All persons interviewed have felt the benefits of PINPEP.
Many of them are going to renew the incentive for another
three years, but some are starting to ask themselves what
will happen after the programme stops funding them once it
reaches its deadline. Even though they have had an income
for at least 6 or 10 years, the social environment they face is
not very different to what it was when they started receiving
the incentives.
- Antonio Ordoñez, September 2011
For more information:
GFP newsletter Feb 2011 ‘A GFP Guatemala success story’
http://www.growingforestpartnerships.org/resourcesdownloads
Alianza calls on Guatemala government to fulfil budget
pledges – July 2011, http://www.growingforestpartnerships.

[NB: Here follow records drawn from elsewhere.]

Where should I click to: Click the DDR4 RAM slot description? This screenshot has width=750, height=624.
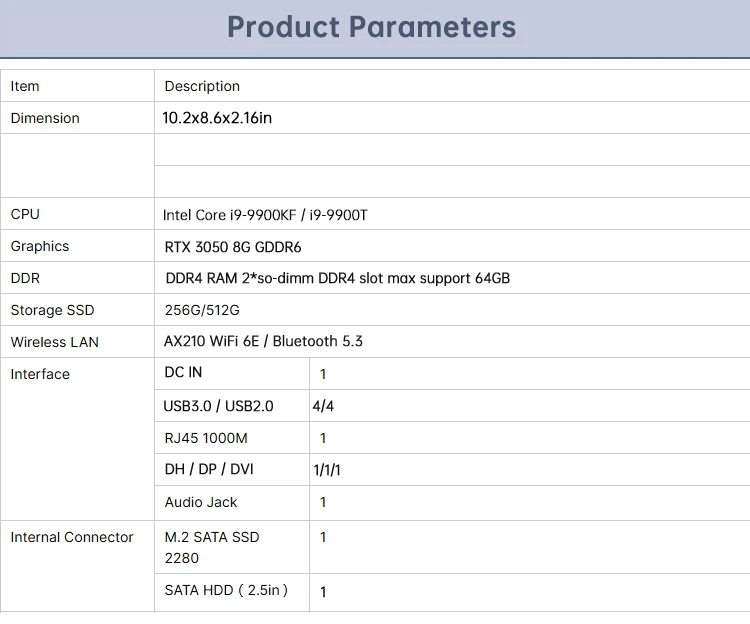click(337, 278)
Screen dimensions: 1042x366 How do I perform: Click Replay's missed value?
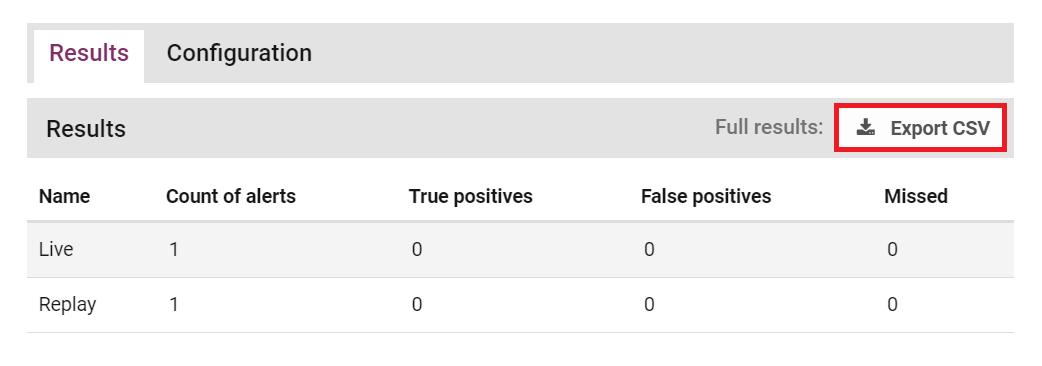click(892, 305)
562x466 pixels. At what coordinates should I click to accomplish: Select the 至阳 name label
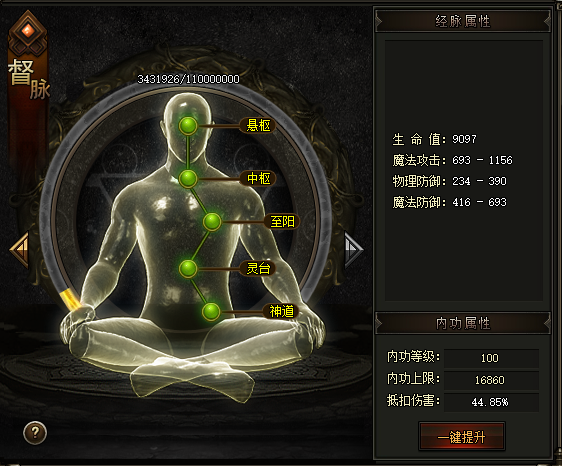coord(282,222)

org/alianza-calls-guatemalan-government-fulfil-budgetpledges-forestry-programmes-4-july-2011
PINPEP’s figures so far
- Q 14.95 million have been paid in forestry
incentives
- 2,069 projects have benefited
- 45,000 people have benefited, since many of
the projects are for groups
- 35% of direct beneficiaries are women
- 40% of them are illiterate
- 50% of beneficiaries are over 50 years old
- 76% of projects are for less than 5 hectares
Forestry technician showing a protected forest in Chimaltenango, which
receives funding from PINPEP. Photo © Antonio Ordoñez.
Further information
Growing Forest Partnerships (GFP) is an initiative that helps develop and support networks of people and organisations at local,
national and international levels towards an equitable and sustainable management of forestry resources. It brings together
actors who may not have worked together before, to ensure that global discussions about forests include the real and current
challenges that forest-dependent people and local forest managers are facing and to develop and test new and innovative ways
of tackling those challenges.
‘Forest voices’ and the GFP in-country journalist programme
In 2011 GFP established a journalist programme in Ghana, Guatemala, Liberia and Nepal. In each country, a local journalist has
been recruited to report on relevant issues in the forest sector, as well as providing updates on the work of GFP. The journalists
work in close coordination with the in-country GFP teams, however, they also look beyond GFP to report on some of the other
issues that affect forest-dependent people. The articles and features produced by the journalists are a result of interviews with a
wide-range of stakeholders, including: local communities, regional and local government authorities, civil society organisations
and private sector workers and business owners.
The ‘Forest voices’ series aims, through the work of local journalists, to provide insight into the forestry context in each of these
countries and illustrate how locally controlled forestry and partnerships are working in practice on the ground.